The UK Is Approaching the Top 10 Secretive Financial Systems According to the Tax Justice Network

The Tax Justice Network (TJN) is known for its work in fighting tax secrecy and tax havens. Recently, the organization reported that the United Kingdom is climbing up higher on its list of tax havens. The country is approaching a spot among the top 10 rankings of secretive financial systems.

The Financial Secrecy Index

This information is based on the most recent version of the Tax Justice Network’s financial secrecy index. That index ranks countries based on their financial sectors, specifically the secretiveness and size of those sectors. The rankings are published every two years.

In the previous rankings, the United Kingdom ranked at number 23, which was relatively high on the list. In the most recent rankings, however, released in February 2020, the country is now in No. 12, out of the total of 133 countries on the list.

The Concerns

The Tax Justice Network did not merely release these new rankings without any commentary. As always, it provided reasoning for the higher positioning of the United Kingdom on its most recent financial secrecy index.

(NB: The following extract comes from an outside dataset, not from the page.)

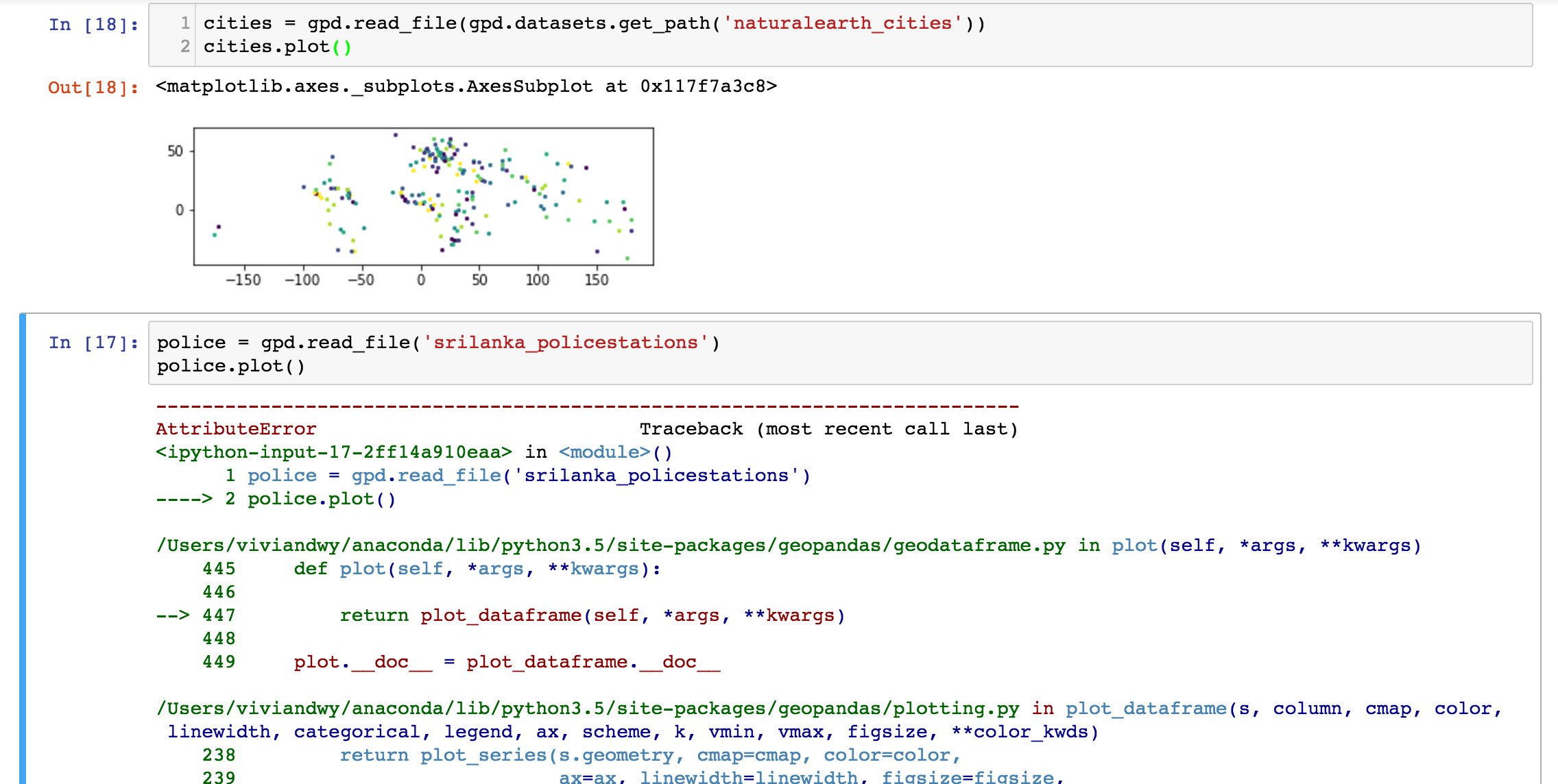
Task: Click the AttributeError label in traceback
Action: pos(236,429)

According to TJN, there are some significant concerns about the strategy the UK has in place in the post-Brexit world.

Additionally, John Christensen, the founder and director of the Tax Justice Network, indicated that the ranking of the United Kingdom shows a larger problem. He noted that it raised significant concerns regarding its financial transparency policies after departing from the European Union.

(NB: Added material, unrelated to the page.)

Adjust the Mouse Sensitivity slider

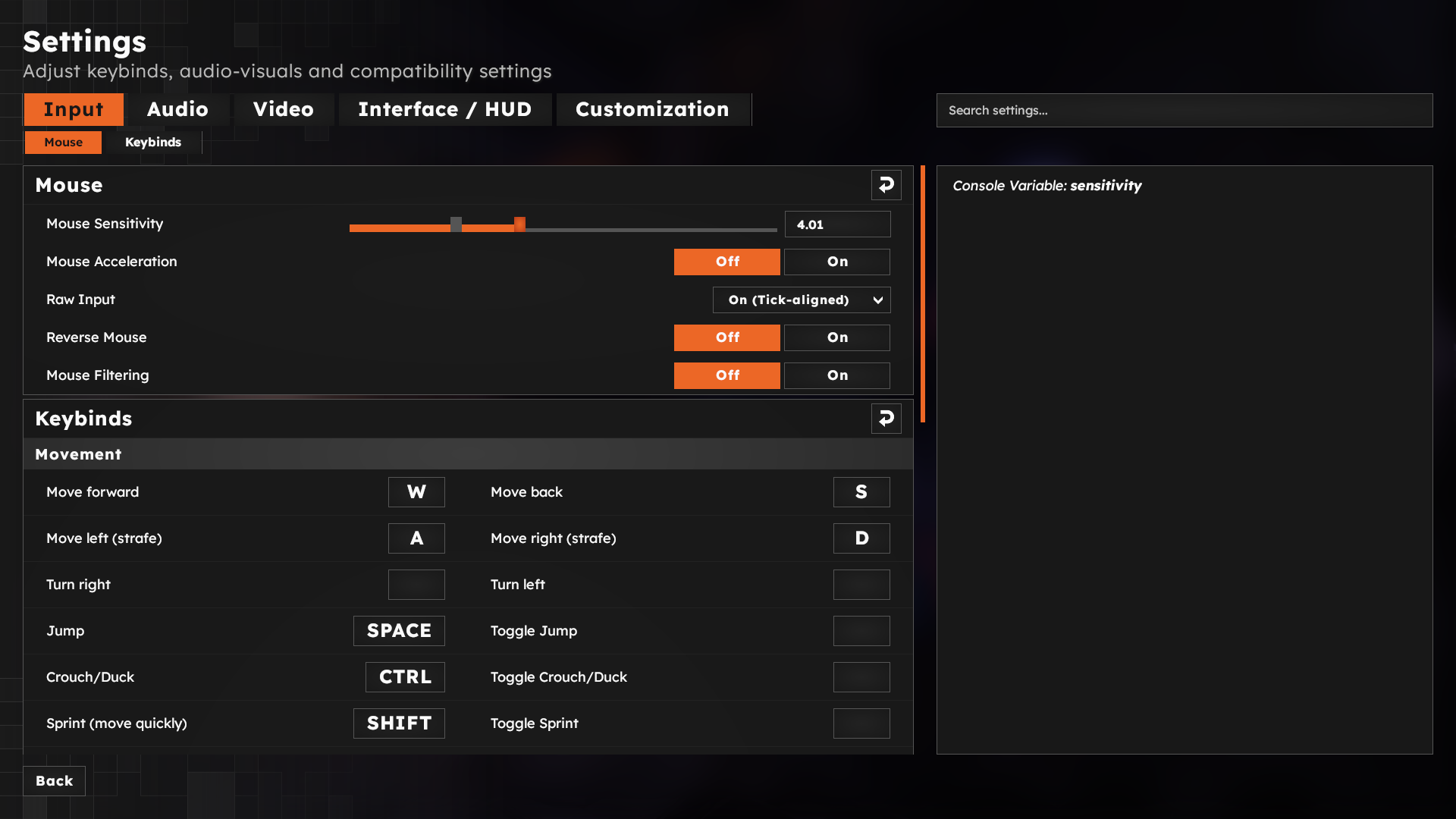pos(520,224)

There are specific concerns about the idea of a “Singapore-on-Thames” strategy for the City of London. This could potentially turn the city and the country into a lightly-regulated and low-tax hub for businesses and individuals. This is the exact opposite of what the TJN looks for in terms of transparency.

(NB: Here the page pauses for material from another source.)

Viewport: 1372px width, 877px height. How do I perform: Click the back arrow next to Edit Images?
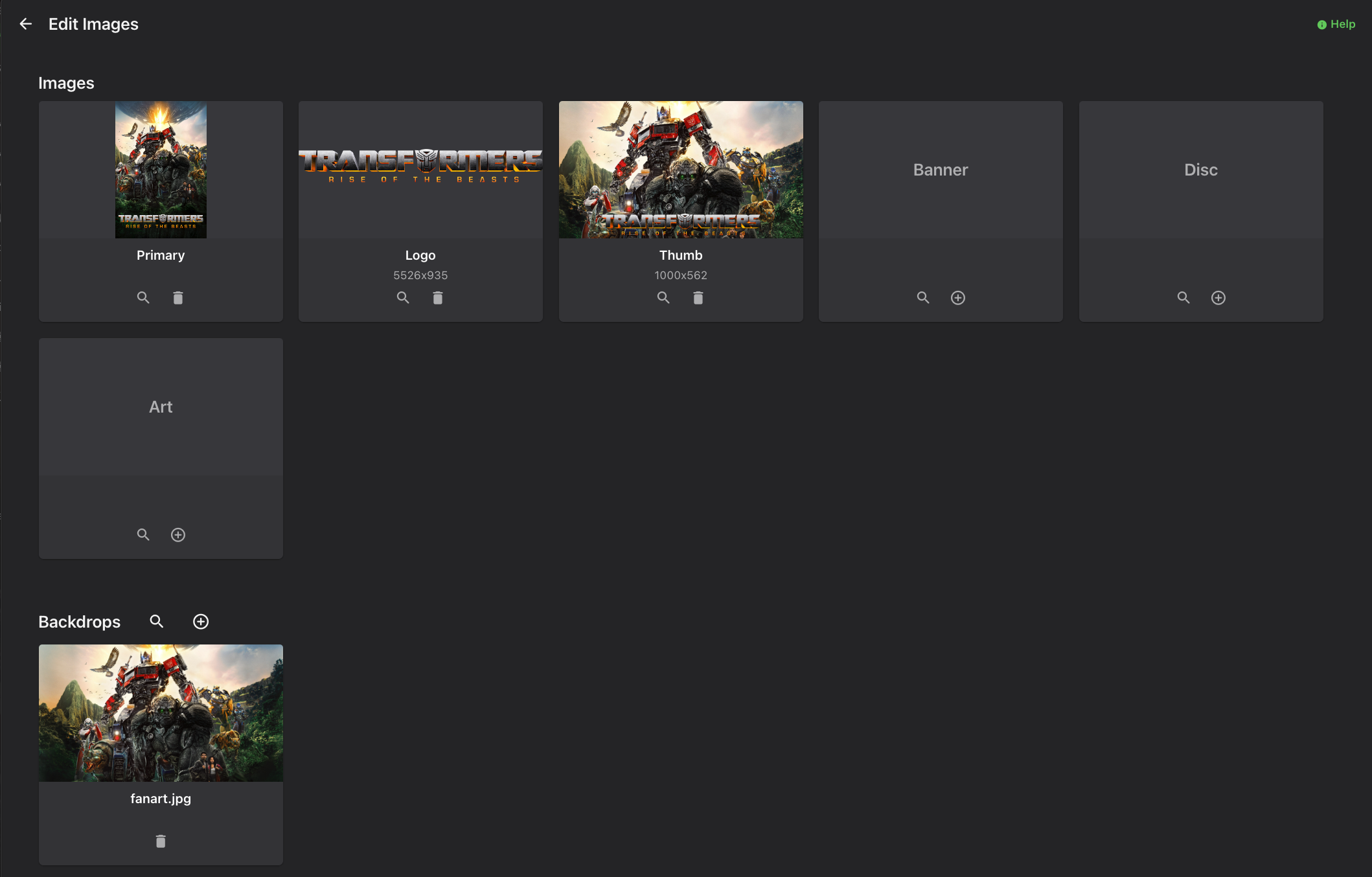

The UK’s rise on the list comes as a sharp contrast to its excellent performance in 2016. Christensen said that the country demonstrated “true world leadership” that year. The UK was the first country that adopted a beneficial ownership register of a public nature for domestic companies. He went on to indicate that the country has undone all of that progress.

Other Reasons for the Poor Performance

According to TJN, the poor performance of the UK on the 2020 rankings is also due to the more rigorous methodology. The previously-mentioned concerns also played a key role, as did historical changes made to the reporting rules regarding the information that multinational corporations must provide on international operations.

The TJN’s Call for Action

In addition to releasing the updated financial secrecy index, the Tax Justice Network called for sanctions against various countries on the list, which ranked highly. Specifically, its call for action focuses on the countries that it says “backslid” in terms of transparency since the evaluation in 2018. This includes the UK as well as the Cayman Islands and the US.

The Tax Justice Network has called for sanctions against these “backsliding” countries. At the same time, it praised the efforts of other countries who have been open and transparent in the financial sector. Those countries that the organization appreciated have taken steps such as sharing information regarding non-resident taxpayers automatically.

What Others Say

It should come as no surprise that an HM Treasury spokesman indicated that there are no new corporate reporting rules that should account for the changed ranking. The spokesman stated that it continues to be part of the global push for tax transparency and to act as a leader in the drive.

Other Rankings of Note

For those interested, the 2020 Tax Justice Network financial secrecy index ratings are as follows: No. 1 Cayman Islands, followed by the US, Switzerland, Hong Kong, and Singapore. Luxembourg is at No. 6, followed by Japan, the Netherlands, the British Virgin Islands, the United Arab Emirates, Guernsey, and the UK.